Hints for making any Thanksgiving meal a success
Dear Readers: Tomorrow is Thanksgiving, and a lot of turkeys will be prepared, cooked and eaten. Here are some hints for tomorrow’s big meal.
* If you are making a fresh turkey, today would be the last day to buy one so you have time in the morning to prep it. Your frozen turkey should already be in the refrigerator defrosting (four or five days for a 20-pound turkey).
* Stuffing or dressing should be made and cooked immediately to a minimum of 165 degrees F (whether stuffed inside the bird or placed in a baking dish).
* Once the turkey is cooked to 165 degrees F, take it out of the oven and let rest for about 20 minutes before carving. This gives the juices time to settle into the meat so it is not dry.
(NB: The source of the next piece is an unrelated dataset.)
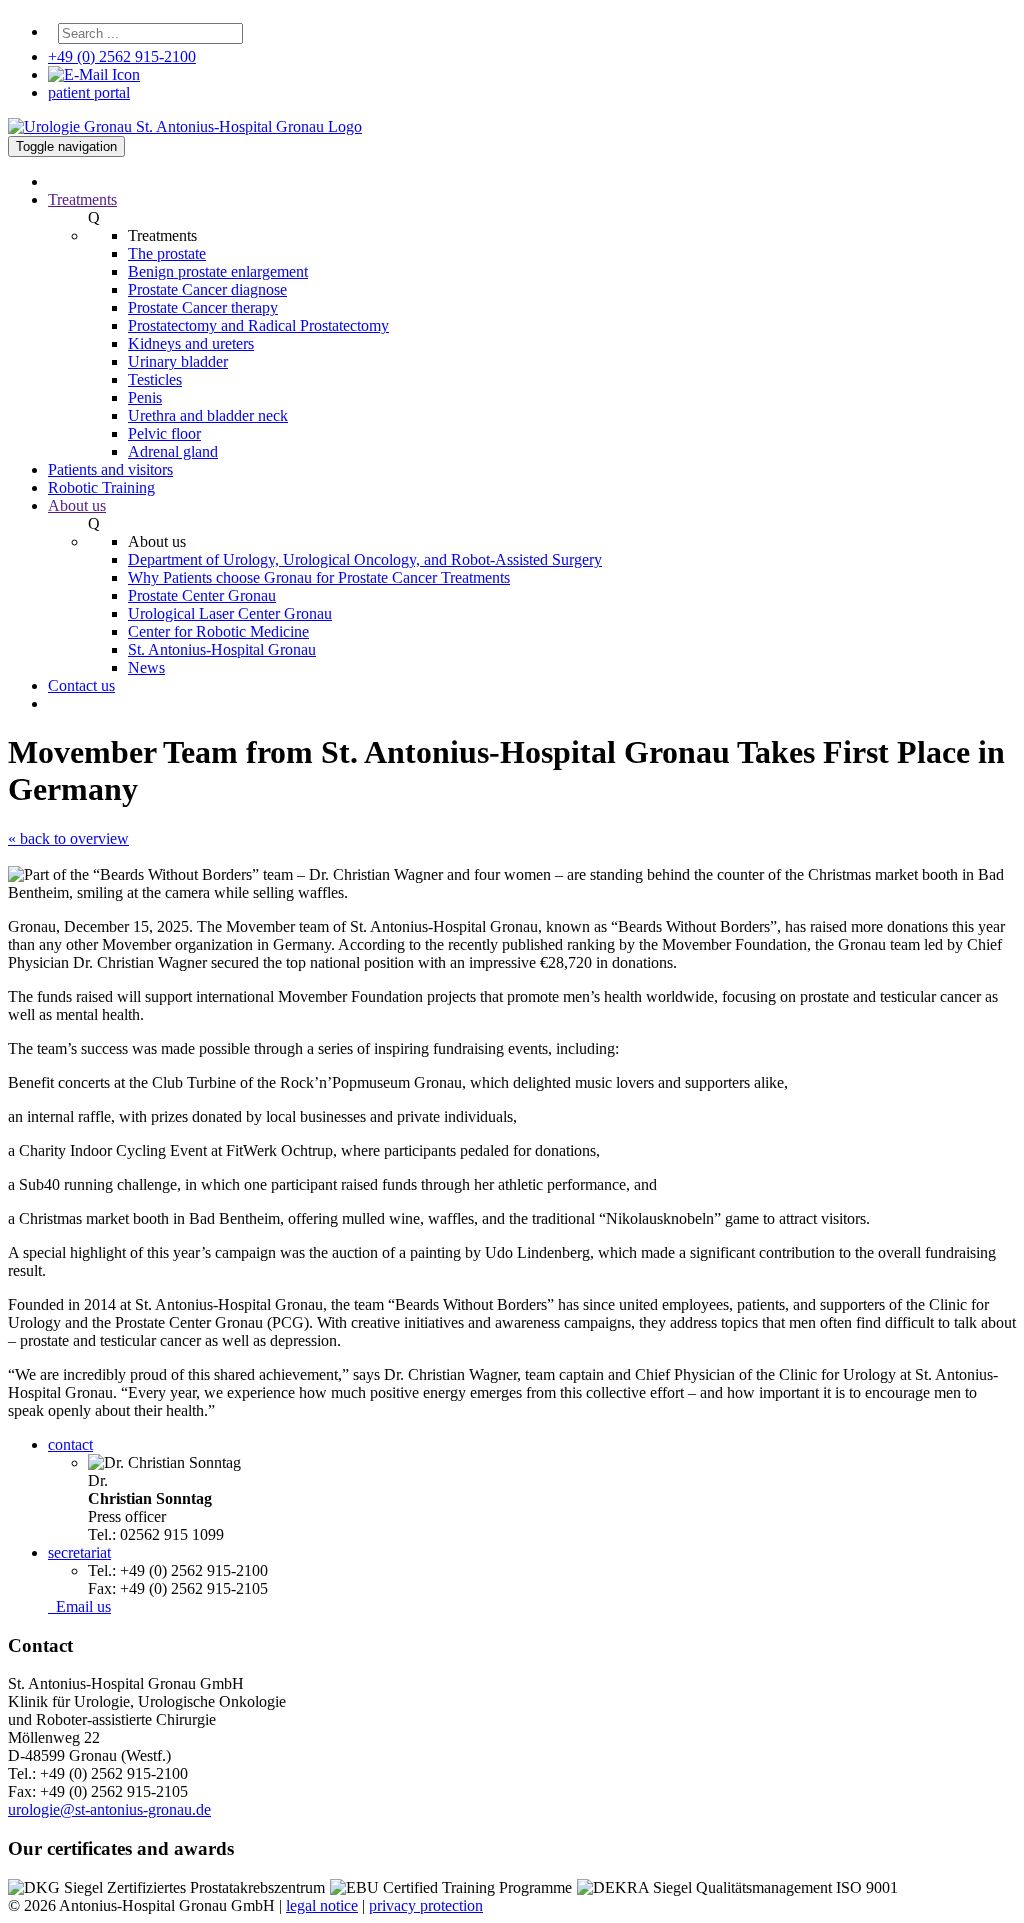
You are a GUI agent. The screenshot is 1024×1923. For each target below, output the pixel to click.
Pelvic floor (164, 433)
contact (70, 1444)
* Leftover turkey and stuffing can be saved for up to four days in the refrigerator, or frozen for up to six months. Hope you, your family and friends have a wonderful day and holiday meal!
Dear Heloise: We prefer to stuff our Thanksgiving turkey, but it can be a challenge to remove the stuffing once it is cooked. Surely there is an easier way. Do you have any hints? — Helen W., via email
Sure do! Try placing cheesecloth in the turkey cavity first! Fold the cheesecloth in half (so it’s not too thin) and use it to line the inside of the turkey. Then fill the cavity with stuffing. Once your turkey and stuffing are cooked, simply pull the cheesecloth, and all the stuffing will come out with it! — Heloise
Dear Heloise: During the holidays, I make a lot of cookies to give to friends and family. Some of the cookies I make have you roll the dough into balls and then coat with sugar. I place the sugar in a plastic bag, drop four to five cookies in at a time and gently shake until coated with the right amount of sugar. An added bonus is that there is no mess, and it’s easy cleanup! — Diane W., Colorado Springs, Colo.
Dear Heloise: Use a cutting board over a sink basin for extra workspace. Just be sure the cutting board extends adequately over the sink. You also can use a cutting board over an open desk drawer for instant desk space. — Kira G., Omaha, Neb.
Dear Heloise: We like to buy the ice cream that comes in big plastic buckets with the handle for large groups of people. Here is how we reuse them: We use a bucket (cleaned, of course) to store one of the ice creams sold in a cardboard paper container. The whole thing fits right inside the plastic containers.
They also make great “take to a potluck or barbecue” disposable containers. Who cares about getting your container back? — V. Gates, Birmingham, Ala.